Mr Mkhize said the variant is currently accounting for more than 90% of coronavirus cases in South Africa.
A testing blitz in England is aiming to find "every single case" of the mutation, after examples were found which appeared to have no links to international travel.
Scientists behind the Oxford/AstraZeneca jab hope to have a modified version ready by the autumn that will cope with the South Africa variant.
Professor Sarah Gilbert told the BBC: "We have a version with the South African spike sequence in the works."
Professor Shabir Madhi, who led trials of the AZ vaccine in South Africa, told Sky News it was likely the jab would still be used there, stressing that the findings are for mild infection only.
Noting that the technologies used to develop the AZ and J&J jabs are similar, he said: "The J&J vaccine in South Africa against the variant has been shown to reduce moderate to severe disease by 57%, and severe disease by as much as 89%.
"So I think there might still well be a role for the AZ vaccine, at least in terms of protecting against severe disease."
Prof Mahdi added that vaccines have a "huge role to play in terms of having an immediate impact" in saving people's lives.
He also urged rich countries, which may have ordered more doses than they need, to distribute them to poorer countries "immediately".
He said COVID-19 is a "global emergency" and the longer people have to wait to be inoculated, the more chance there is that new, "more resistant" variants will develop.
Earlier, a spokesman for AstraZeneca said: "Early data has shown limited efficacy against mild disease primarily due to the B.1.351 South African variant.
"We do believe our vaccine could protect against severe disease, as neutralising antibody activity is equivalent to that of other COVID-19 vaccines that have demonstrated activity against more severe disease, particularly when the dosing interval is optimised to 8-12 weeks."

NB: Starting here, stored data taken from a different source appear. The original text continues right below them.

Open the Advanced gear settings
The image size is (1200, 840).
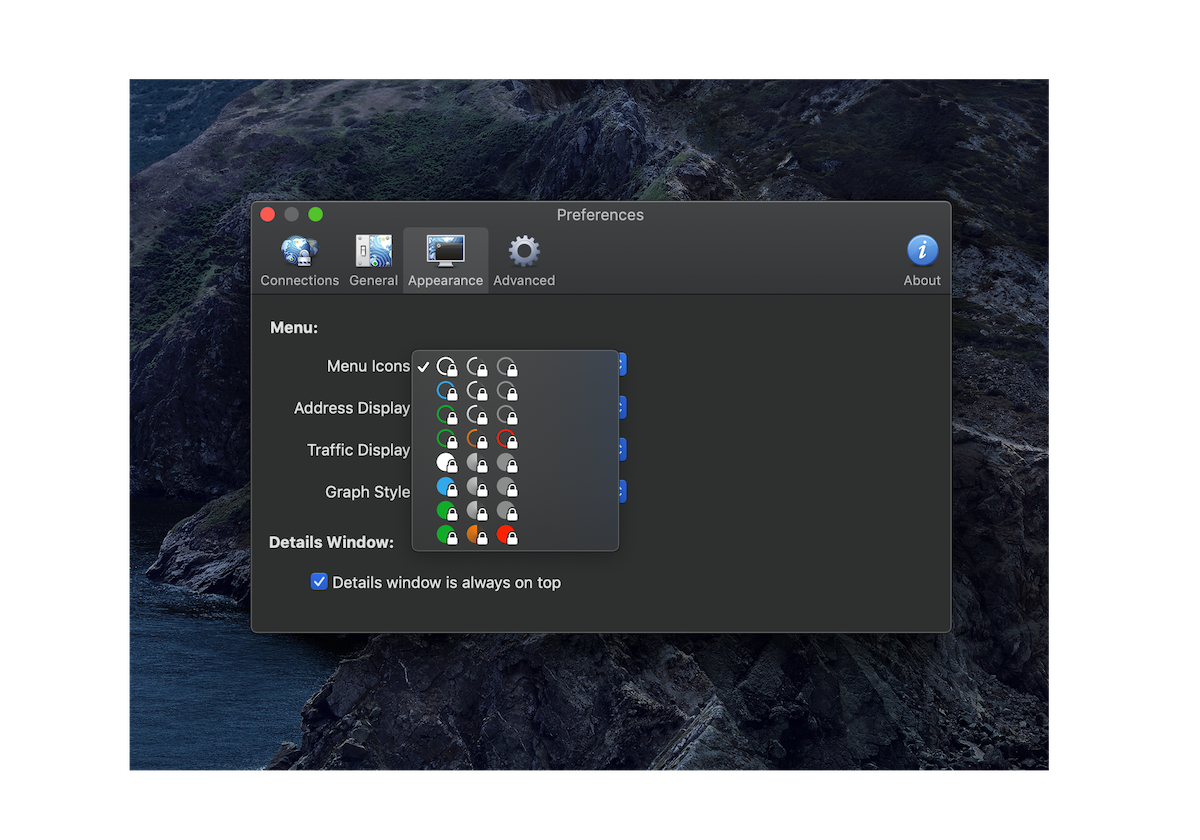[x=523, y=262]
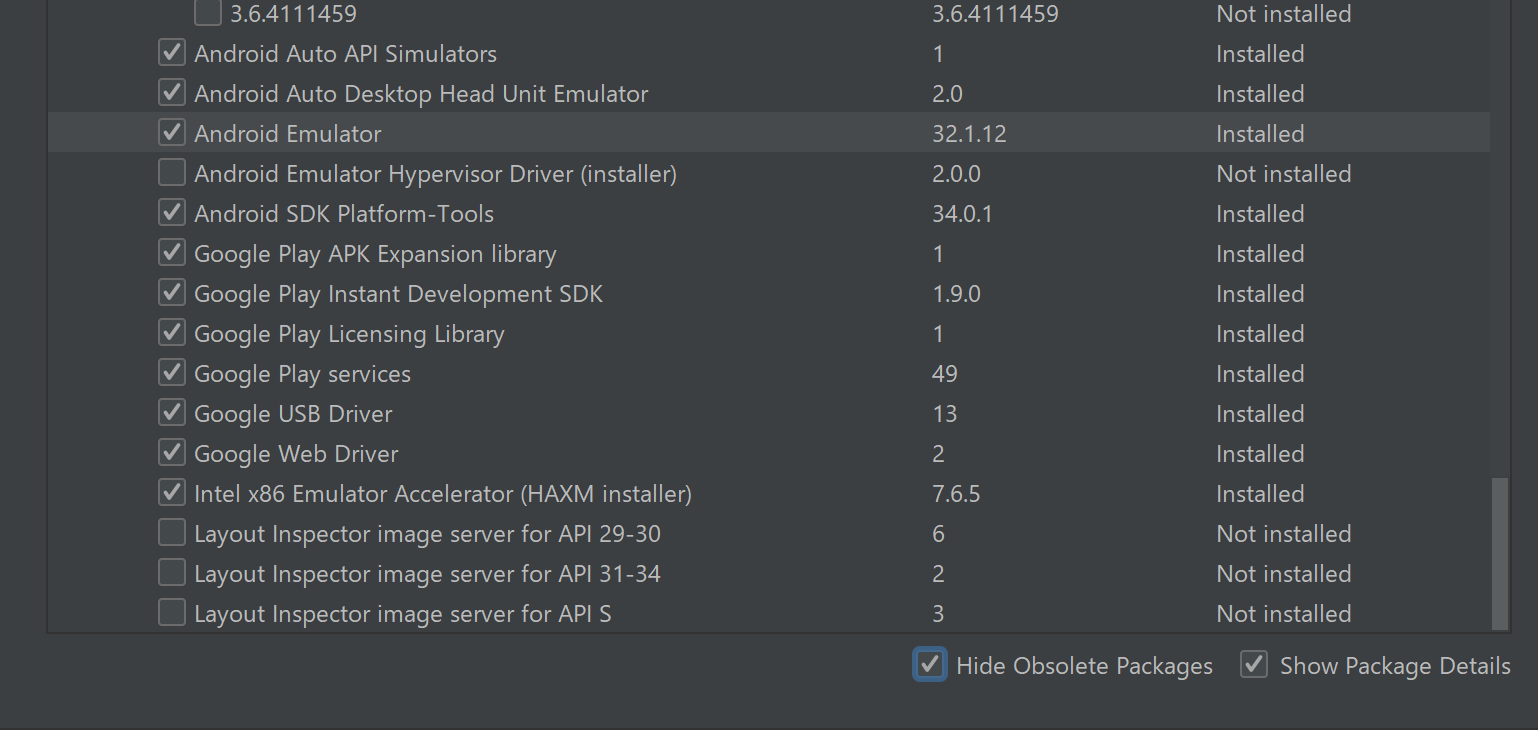The height and width of the screenshot is (730, 1538).
Task: Toggle Google Play APK Expansion library checkbox
Action: click(x=172, y=253)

Reacting to the research in South Africa, which has not yet been peer reviewed, Peter Openshaw, professor of experimental medicine at Imperial College London, said the trial "seems to have been restricted to HIV negative younger people (mean age 31), (with) about 1,000 in the placebo arm and 1,000 in the active vaccine group".

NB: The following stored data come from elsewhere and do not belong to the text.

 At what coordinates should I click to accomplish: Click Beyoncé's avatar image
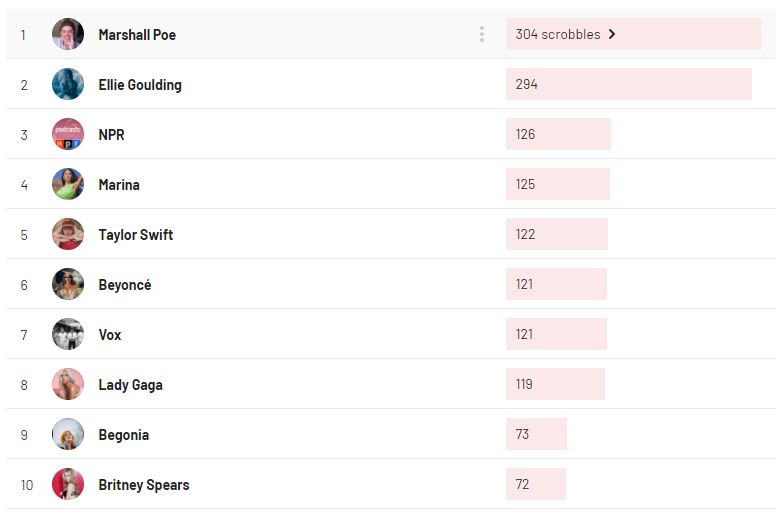pos(68,284)
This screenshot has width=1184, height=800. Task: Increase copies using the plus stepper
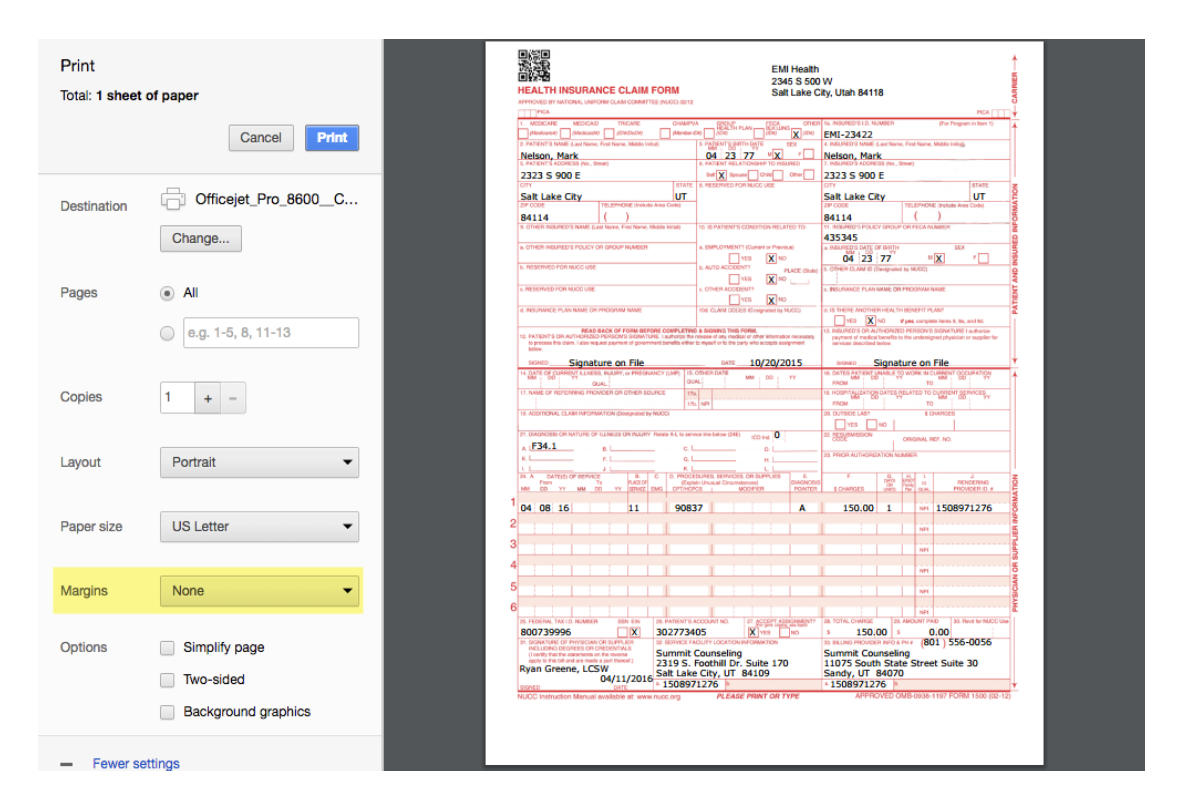click(x=207, y=397)
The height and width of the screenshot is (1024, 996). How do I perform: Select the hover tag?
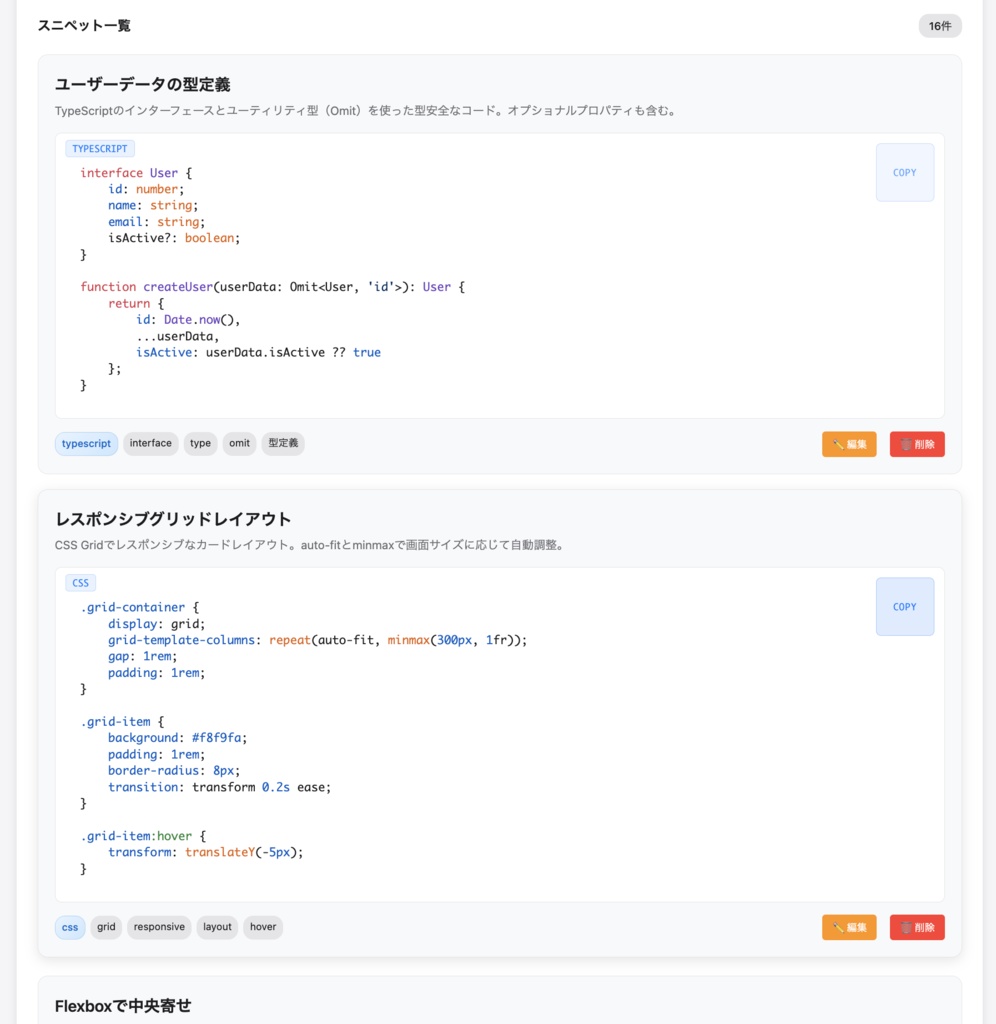click(x=263, y=927)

He added that "vaccines that are effective against the more severe forms of disease may not affect milder forms".
There is "optimism that severe disease will still be prevented by vaccines", Prof Openshaw said.
Professor Anthony Harnden, deputy chair of the UK's Joint Committee on Vaccination and Immunisation, said: "Evidence suggests the Oxford AZ vaccine protects against disease caused by the predominant COVID variants circulating in the UK.
"It remains highly likely that the vaccine will also protect against severe disease caused by the South African variant."